Scams may differ in themes, but they generally have two traits:
- They appear to come from a known or trusted source, such as a colleague, bank, credit card company, cloud storage provider, tax software provider or even the IRS.
- They tell a story, often with an urgent tone, to trick the receiver into opening a link or attachment.
A specific kind of phishing email is called spear phishing. Rather than the scattershot nature of general phishing emails, scammers take time to identify their victim and craft a more enticing phishing email known as a lure. Scammers often use spear phishing to target tax professionals.
In a reoccurring and very successful scam this year, criminals posed as potential clients, exchanging several emails with tax professionals before following up with an attachment that they claimed was their tax information. This scam was popular as many tax professionals worked remotely and communicated with clients over email versus in-person or over the telephone because of COVID.

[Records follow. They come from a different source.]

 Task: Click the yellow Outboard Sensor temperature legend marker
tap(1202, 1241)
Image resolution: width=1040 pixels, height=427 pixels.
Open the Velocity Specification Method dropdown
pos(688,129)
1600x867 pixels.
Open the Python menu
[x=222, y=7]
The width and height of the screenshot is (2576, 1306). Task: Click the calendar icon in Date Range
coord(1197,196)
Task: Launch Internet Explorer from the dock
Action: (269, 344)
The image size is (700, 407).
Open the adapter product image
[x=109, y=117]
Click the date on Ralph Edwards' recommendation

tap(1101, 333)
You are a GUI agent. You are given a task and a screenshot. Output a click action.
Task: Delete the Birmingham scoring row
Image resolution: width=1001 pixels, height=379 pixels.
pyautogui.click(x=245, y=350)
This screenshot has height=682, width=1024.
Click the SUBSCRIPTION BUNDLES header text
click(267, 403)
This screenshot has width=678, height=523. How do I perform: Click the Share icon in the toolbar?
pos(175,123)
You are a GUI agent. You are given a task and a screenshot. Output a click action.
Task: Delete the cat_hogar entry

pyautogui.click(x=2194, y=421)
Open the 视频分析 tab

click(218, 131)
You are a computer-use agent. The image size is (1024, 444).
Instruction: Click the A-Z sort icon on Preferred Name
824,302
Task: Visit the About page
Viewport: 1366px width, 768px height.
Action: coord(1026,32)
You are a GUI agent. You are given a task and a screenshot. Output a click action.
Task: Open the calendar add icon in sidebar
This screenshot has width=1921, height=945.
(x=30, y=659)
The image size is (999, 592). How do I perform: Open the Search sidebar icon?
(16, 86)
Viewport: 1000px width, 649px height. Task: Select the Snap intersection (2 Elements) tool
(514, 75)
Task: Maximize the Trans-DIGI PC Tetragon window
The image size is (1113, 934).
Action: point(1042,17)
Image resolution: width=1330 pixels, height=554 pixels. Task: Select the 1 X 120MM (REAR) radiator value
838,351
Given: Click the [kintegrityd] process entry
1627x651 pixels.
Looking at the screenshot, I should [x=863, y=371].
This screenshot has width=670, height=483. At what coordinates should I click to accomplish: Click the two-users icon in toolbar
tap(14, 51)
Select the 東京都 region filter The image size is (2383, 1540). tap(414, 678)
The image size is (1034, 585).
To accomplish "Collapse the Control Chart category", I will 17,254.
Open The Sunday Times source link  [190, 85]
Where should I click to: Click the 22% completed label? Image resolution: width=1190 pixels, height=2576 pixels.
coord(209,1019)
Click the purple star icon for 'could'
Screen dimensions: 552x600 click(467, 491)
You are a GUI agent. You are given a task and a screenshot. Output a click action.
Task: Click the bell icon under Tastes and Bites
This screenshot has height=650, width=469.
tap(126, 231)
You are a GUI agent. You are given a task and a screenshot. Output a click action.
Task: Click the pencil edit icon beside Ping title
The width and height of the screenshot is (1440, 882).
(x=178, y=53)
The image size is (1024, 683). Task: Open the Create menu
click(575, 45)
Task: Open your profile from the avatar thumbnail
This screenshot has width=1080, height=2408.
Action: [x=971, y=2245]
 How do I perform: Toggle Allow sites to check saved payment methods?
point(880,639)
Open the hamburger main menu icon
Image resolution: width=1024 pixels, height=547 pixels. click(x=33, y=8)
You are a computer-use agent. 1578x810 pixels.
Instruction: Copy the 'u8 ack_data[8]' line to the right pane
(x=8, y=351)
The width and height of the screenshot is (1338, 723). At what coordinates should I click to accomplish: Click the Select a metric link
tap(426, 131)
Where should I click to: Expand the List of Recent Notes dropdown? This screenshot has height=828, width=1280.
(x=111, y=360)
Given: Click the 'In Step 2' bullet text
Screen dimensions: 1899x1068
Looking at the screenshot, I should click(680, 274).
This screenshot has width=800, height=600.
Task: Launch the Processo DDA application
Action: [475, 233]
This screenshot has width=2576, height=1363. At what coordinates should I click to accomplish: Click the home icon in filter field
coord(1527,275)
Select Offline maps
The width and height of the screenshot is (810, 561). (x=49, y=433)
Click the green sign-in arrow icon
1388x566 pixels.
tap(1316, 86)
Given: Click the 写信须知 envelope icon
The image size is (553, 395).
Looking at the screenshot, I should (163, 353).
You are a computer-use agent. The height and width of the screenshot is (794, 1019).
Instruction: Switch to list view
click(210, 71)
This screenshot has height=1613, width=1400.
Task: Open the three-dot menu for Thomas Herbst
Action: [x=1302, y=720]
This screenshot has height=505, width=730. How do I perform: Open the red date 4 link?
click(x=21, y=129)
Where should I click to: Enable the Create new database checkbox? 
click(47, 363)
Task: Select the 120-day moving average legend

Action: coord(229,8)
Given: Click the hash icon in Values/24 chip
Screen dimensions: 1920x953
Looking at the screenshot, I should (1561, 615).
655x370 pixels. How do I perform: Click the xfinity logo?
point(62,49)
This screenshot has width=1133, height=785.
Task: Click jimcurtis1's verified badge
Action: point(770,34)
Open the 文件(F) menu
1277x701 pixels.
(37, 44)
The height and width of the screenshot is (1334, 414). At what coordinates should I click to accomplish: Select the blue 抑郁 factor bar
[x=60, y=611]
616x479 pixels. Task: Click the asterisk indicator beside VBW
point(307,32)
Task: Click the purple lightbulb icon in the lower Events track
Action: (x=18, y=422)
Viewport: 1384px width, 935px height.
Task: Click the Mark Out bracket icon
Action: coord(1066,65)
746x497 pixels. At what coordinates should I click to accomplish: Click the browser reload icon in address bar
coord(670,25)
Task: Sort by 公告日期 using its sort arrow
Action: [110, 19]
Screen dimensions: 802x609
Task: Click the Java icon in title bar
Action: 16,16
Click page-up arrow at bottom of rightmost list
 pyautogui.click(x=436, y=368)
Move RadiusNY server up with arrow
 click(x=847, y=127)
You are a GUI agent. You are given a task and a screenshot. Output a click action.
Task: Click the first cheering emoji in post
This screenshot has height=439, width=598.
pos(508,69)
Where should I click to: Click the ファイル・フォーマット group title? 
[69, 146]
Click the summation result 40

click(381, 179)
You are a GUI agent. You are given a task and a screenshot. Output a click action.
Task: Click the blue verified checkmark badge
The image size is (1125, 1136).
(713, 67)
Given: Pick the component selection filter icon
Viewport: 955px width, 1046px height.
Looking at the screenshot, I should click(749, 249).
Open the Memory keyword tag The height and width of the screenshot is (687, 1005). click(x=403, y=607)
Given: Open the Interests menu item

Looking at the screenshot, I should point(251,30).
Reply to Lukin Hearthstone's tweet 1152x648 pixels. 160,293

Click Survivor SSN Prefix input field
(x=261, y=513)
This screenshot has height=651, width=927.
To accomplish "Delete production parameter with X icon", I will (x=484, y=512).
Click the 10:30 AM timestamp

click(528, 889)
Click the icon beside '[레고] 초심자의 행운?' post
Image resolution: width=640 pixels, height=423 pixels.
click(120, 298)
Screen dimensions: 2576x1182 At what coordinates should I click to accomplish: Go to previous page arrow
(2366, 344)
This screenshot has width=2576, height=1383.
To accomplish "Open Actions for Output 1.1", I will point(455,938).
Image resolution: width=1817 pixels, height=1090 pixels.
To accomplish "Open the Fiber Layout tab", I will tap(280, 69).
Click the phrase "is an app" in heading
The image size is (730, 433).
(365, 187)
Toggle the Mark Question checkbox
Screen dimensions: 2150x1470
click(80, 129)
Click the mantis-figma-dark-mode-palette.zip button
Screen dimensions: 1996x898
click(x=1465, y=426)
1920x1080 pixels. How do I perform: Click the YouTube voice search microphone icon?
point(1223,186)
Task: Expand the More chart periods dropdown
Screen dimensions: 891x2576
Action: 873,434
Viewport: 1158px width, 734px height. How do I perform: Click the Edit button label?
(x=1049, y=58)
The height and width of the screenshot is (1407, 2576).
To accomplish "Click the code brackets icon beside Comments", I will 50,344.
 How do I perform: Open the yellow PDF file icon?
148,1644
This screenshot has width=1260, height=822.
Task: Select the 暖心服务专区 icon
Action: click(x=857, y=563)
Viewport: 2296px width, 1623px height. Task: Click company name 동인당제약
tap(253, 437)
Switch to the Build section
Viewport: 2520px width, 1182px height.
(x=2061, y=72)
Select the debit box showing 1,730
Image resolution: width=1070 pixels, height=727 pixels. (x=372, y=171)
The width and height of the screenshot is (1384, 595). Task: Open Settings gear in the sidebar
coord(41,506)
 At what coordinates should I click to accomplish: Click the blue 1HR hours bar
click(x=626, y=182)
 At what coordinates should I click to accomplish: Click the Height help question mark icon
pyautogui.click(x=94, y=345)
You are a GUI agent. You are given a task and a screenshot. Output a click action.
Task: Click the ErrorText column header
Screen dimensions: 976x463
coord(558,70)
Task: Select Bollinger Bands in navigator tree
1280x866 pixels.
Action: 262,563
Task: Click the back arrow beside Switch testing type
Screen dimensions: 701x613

Once the tax pro clicks on the URL and/or opens the attachment, malware secretly downloads onto their computers, giving thieves access to passwords to client accounts or remote access to the computers themselves.
Thieves then use this malware known as a remote access trojan (RAT) to take over the tax professional's office computer systems, identify pending tax returns, complete them and e-file them, changing only the bank account information to steal the refund.
In recent months, international criminals have used a ransomware attack to shut down a variety of companies. Criminals use similar, smaller scale tactics against tax pros. When the unsuspecting tax professional opens a link or attachment, malware attacks the tax pro's computer system to encrypt files and hold the data for ransom.
These scams highlight the importance of the basic security steps recommended by the Security Summit to protect data.
For example, using the two-factor (2FA) or the multi-factor authentication (MFA) option offered by tax preparation providers or storage providers would protect client accounts even if passwords were inadvertently disclosed. Keeping anti-virus software automatically updated helps prevent scams that target software vulnerabilities. Using drive encryption and regularly backing up files helps stop theft and ransomware attacks.
For tax professionals, securing their network to protect taxpayer data is their responsibility as a tax preparer.
To help tax professionals guard against phishing scams and better protect taxpayer information, the IRS recently updated Publication 4557, Safeguarding Taxpayer Data PDF. The July 2021 version contains some of the latest suggestions such as using the multi-factor authentication option offered by tax software products and helping clients get an Identity Protection Pin.